Students create board games to study Y2K and other problems

Students create board games to study Y2K and other problems

Imagine a Y2K board game in which you lose two turns if computers read the year "2000" as "1900" and gain 3 turns if you are Y2K compliant. Students at Fairfield University have been developing such board games under the supervision of their professor, Dr. Elia V. Chepaitis, associate professor of information systems, and they're finding there are no easy answers to the range of scenarios that are possible with the Year 2000 Millennium bug.

Dr. Chepaitis devised the unusual teaching technique as a way for students to study issues that are unstructured and fluid. Board games, she explains, are ideal for getting students "to explore the state of readiness and awareness, to identify technological problems and solutions with precision and to identify management strategies. The students learned to assign values to contrasting outcomes forecast by numerous authorities, ranging from Senator Bennett's and Dodd's Congressional Committee on the Year 2000 to scores of articles from the business and popular press on the Internet each week."

She has been impressed by the students' creativity and dogged investigation of issues. "They identified the most important questions and then developed models with sub-components, adding layers of ambiguity and complexity to scenarios in which Nature, rather than individual choice, holds disproportionate power." Nearly all the teams working on the board game project "perceived the year 2000 as a technological, political, economic and cultural phenomenon," she noted.

Sophomore Patrick Kelleher said he enjoyed "actually developing a whole concept about a specific problem (Y2K) and then figuring out ways to either fix it or face the consequences." Maureen Richa, a senior, liked the creativity it sparked in students. "I think it's a good way to learn because we had to do research to get questions." Students in her group each picked a different business or industry and investigated how they were affected by Y2K.

Board games do lack the speed, elegance and ease-of-use that one sees in electronic games, Dr. Chepaitis concedes, but board games "empower students to collect and communicate data, think carefully, experiment, slowly add layers of complexity, reject incongruities and test repeatedly."

Dr. Chepaitis is using the board game method in two other classes as well: "International Information Systems" and "Contemporary Economic Change in Russia and Eastern Europe." All three were upper-level courses and by their very nature, dynamic, multidisciplinary and international in scope.

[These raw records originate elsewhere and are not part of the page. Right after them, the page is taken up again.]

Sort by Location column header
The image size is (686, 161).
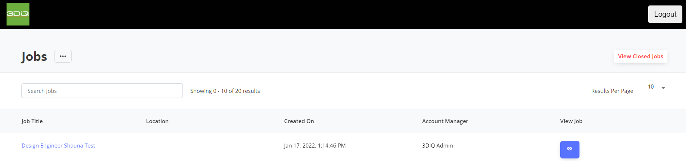pyautogui.click(x=157, y=121)
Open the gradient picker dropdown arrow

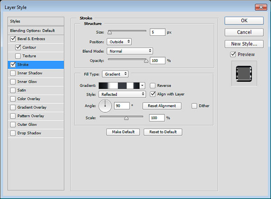(142, 85)
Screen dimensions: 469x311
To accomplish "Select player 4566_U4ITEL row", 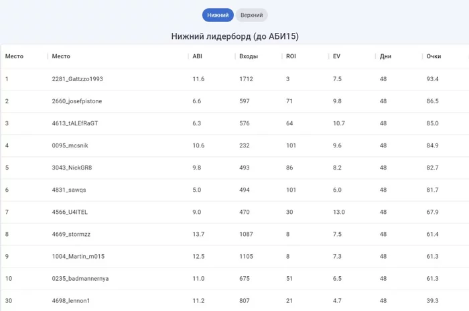I will (235, 212).
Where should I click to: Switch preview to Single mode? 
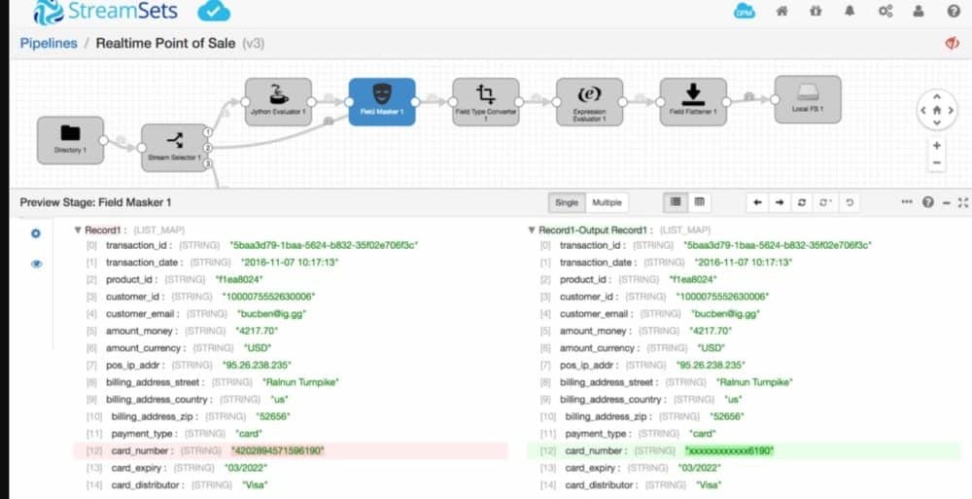pos(566,202)
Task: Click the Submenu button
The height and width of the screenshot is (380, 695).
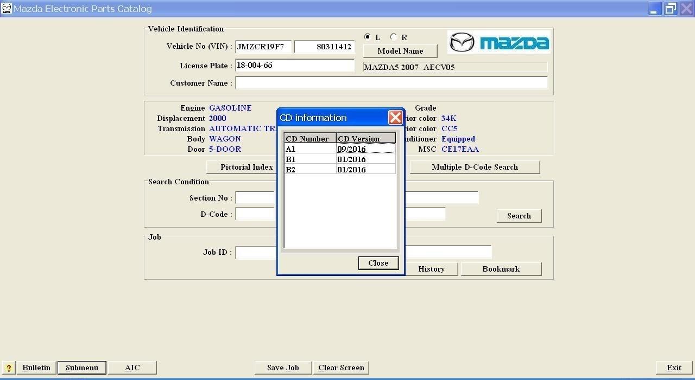Action: [81, 368]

The objective in all the classes, she explains, "is to expose students to the liveliness of debate in three changing fields, to compensate for the lack of current and comprehensive textbooks in each course, and to motivate teams of students to take command of the class."

The students, she pointed out, "built up a substantial knowledge base through their brainstorming, reading, Internet searches, interviews and continuous attention to daily events." And while Dr. Chepaitis expected the student teams to ask for guidelines, examples and other advice, she says, "I was delighted to find the students flourished in an environment of autonomy, frantic brainstorming, fact-finding, experimentation, humor and intrigue."